女性ライフサイクル研究所 News Letter

2007年5月発行第63号

精神分析ってどんなもの?

長川 歩美

 心理療法の1つに「精神分析」がありますが、みなさんどんなイメージをもたれるでしょうか?「精神を分析する」ということで、「セラピストが分析を受ける方のこころを一方的に分析する」とイメージする方もおられるかと思いますが、実際には「自分のこころに率直に向き合ってそれをことばにするという作業にセラピストが同行する」というイメージが近いようです。

 精神分析は1900年代のはじめにウィーンでジークムント・フロイトによって始められました。寝椅子もしくはベッドに横たわり、自分のこころに浮かんできたことを思いつくままに話していきます。セラピストは分析を受ける方からは見えないところにいながら、分析を受ける方のこころの世界に触れ、体験し、理解していきます。精神分析は「人のこころは意識的なこころと無意識的なこころの両方から成り立っている」という考えが基にあります。人は誰でもある種の無意識的なとらわれをもって生きていますが、それが大きすぎると苦しくなり、ゆとりを失い困難におちいります。

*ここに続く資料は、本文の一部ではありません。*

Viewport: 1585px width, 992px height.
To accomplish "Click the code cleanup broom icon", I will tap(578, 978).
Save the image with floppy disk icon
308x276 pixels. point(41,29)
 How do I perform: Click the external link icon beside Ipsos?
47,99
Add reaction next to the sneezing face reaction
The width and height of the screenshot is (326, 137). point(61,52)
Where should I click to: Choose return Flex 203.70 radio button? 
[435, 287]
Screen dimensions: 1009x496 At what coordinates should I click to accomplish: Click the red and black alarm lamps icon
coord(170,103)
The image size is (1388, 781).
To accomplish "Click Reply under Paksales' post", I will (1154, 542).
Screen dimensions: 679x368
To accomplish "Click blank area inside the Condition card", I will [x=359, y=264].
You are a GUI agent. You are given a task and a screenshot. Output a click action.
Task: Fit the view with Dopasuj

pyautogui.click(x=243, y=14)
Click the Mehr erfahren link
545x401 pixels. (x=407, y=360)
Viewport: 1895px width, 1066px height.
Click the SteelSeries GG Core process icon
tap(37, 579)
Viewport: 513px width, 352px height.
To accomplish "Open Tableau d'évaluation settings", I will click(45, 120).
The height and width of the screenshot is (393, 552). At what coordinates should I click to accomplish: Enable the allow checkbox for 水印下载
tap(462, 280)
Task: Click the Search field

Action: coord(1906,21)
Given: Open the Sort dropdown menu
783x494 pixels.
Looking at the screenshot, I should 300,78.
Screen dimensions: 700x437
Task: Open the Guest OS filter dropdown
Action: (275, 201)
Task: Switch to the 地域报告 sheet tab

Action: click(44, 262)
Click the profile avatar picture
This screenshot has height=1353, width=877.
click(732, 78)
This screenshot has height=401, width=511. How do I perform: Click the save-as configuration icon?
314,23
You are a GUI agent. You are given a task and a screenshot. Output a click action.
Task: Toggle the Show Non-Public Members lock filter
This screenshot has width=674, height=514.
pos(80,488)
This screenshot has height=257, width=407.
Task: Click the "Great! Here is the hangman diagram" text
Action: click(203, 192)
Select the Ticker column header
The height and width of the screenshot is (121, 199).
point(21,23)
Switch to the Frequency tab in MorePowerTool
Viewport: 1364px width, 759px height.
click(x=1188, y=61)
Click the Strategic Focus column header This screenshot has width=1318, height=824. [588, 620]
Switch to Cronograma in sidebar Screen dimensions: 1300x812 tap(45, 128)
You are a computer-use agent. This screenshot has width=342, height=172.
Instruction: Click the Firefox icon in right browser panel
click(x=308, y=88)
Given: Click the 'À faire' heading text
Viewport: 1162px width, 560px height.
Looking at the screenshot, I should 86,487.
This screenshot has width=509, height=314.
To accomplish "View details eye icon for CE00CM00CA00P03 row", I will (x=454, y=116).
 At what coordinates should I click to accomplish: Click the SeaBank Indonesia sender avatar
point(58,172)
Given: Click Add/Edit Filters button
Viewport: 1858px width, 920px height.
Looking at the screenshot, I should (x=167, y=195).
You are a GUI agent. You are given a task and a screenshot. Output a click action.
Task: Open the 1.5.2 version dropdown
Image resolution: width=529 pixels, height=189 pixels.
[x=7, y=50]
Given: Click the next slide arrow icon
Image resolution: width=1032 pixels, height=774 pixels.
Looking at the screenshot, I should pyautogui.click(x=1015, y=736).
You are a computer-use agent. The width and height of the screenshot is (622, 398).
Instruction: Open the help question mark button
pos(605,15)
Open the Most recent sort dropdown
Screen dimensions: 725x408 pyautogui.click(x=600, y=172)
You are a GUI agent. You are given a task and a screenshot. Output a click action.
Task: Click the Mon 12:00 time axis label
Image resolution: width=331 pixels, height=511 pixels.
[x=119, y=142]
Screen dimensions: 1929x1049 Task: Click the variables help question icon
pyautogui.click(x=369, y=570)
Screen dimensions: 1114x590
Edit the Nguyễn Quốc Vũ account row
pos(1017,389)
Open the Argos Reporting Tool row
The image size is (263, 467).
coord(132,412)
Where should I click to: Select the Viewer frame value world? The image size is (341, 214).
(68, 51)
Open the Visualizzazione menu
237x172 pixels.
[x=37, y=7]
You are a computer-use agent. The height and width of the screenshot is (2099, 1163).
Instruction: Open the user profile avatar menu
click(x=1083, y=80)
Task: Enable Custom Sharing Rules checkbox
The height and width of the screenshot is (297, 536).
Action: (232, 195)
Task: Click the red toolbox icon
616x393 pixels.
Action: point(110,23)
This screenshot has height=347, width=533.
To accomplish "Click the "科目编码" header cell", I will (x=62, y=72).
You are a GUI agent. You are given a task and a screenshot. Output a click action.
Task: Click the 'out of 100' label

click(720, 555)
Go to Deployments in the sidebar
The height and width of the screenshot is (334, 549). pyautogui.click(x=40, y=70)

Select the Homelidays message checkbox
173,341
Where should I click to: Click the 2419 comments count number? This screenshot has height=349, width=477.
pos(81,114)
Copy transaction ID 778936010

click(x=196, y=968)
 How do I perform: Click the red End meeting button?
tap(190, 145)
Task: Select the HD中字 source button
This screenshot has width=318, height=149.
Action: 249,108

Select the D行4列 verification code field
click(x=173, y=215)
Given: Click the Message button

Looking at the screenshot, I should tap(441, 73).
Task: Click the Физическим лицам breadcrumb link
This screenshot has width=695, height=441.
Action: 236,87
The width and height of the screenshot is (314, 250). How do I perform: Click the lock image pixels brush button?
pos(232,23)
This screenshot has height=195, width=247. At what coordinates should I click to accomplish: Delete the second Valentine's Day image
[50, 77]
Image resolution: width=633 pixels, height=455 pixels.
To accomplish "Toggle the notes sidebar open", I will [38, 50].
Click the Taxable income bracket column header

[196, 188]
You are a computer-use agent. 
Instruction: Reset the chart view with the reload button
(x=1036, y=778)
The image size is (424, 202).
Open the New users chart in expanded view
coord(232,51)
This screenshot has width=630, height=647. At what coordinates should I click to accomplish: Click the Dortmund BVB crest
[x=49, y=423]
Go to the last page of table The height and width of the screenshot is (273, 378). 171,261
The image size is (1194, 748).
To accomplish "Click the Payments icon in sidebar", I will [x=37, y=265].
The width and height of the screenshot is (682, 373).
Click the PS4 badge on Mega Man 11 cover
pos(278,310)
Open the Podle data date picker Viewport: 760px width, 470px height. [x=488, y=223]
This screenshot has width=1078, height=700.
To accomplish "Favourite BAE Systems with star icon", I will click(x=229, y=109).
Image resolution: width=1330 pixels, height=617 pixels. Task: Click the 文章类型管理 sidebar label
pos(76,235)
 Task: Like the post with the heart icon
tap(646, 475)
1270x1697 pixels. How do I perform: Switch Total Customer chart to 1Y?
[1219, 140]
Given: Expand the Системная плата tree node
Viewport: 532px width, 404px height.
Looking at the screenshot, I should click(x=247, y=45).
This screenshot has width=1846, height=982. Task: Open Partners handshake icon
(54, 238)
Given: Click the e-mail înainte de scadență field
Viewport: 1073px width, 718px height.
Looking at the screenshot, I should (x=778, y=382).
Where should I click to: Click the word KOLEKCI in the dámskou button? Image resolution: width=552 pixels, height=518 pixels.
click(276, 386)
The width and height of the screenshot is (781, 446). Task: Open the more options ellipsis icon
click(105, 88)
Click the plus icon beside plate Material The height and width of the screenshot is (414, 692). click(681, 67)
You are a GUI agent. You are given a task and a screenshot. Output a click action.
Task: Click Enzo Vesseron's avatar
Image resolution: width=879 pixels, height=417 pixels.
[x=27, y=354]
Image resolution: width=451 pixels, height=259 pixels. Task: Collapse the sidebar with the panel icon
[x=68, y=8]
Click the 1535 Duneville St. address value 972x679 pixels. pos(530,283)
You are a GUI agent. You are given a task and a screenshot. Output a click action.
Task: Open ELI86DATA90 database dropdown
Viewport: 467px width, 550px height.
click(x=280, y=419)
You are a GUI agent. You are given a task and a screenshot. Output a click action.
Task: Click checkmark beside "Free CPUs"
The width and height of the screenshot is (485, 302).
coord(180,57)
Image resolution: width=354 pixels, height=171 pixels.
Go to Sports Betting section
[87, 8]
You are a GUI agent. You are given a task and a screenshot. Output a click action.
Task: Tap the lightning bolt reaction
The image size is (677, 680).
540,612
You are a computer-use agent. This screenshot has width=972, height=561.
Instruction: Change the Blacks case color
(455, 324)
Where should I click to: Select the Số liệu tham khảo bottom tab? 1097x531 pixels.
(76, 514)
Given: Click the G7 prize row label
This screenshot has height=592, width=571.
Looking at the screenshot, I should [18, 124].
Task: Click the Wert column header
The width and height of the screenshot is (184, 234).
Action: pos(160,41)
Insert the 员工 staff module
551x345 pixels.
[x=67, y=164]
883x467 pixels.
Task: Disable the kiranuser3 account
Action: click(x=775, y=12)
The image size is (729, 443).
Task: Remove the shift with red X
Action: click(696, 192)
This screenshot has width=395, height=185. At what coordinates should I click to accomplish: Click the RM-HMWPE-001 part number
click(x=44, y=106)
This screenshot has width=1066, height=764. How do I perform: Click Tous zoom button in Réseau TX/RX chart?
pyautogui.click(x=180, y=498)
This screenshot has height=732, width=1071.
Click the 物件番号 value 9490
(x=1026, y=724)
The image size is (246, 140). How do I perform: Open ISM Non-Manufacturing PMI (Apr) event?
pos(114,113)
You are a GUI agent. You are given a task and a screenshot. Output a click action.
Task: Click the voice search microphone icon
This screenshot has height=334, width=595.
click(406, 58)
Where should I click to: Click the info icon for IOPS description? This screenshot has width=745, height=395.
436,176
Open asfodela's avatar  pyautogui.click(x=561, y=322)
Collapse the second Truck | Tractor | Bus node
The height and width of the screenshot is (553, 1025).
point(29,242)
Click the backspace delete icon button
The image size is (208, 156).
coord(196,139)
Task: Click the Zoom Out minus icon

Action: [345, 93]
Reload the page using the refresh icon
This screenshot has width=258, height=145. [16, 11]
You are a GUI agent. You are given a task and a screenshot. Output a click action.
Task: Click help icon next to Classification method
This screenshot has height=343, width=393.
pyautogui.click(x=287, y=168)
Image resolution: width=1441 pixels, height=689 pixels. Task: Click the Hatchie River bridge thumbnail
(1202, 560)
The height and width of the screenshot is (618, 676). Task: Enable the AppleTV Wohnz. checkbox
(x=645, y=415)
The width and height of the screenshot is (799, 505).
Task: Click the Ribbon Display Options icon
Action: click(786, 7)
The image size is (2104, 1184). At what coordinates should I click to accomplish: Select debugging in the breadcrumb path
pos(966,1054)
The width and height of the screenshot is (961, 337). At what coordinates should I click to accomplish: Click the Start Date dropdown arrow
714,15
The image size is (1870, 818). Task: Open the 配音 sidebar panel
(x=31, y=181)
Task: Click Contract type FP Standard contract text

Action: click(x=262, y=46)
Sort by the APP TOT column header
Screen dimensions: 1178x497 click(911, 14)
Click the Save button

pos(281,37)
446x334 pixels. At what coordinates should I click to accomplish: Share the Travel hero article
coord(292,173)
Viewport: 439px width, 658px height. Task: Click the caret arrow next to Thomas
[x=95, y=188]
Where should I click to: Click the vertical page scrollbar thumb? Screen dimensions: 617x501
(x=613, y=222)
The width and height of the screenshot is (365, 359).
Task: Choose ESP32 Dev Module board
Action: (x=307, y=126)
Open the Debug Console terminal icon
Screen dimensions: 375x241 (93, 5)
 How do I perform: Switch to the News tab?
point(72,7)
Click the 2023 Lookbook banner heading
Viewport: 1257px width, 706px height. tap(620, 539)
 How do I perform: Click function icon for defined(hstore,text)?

 精神分析は、分析を受ける方が少しずつ自分自身をこころから理解し、無意識的なとらわれから自由になり、やがて人生について本質的な、かけがえのない気づきを得ていくことをめざしています。

 精神分析は、同じパターンでつまずくように感じる方、自分で自分の邪魔するような感じをうける方、そういったことが重なって気分が沈んだり、人間関係に希望がもてない方などに役に立つものであるとされています。1回45分から50分、週3回から5回が基本です。時間・費用がかなりかかることから、経済的な条件がととのい、ほんとうに自分のこころを見つめ、自分を変化させようとする気持ちがないと続かないかもしれません。
なお現在では「精神分析的心理療法」という、精神分析の考え方をベースにした週1回45分から50分のペースですすめられる方法も多く利用されています。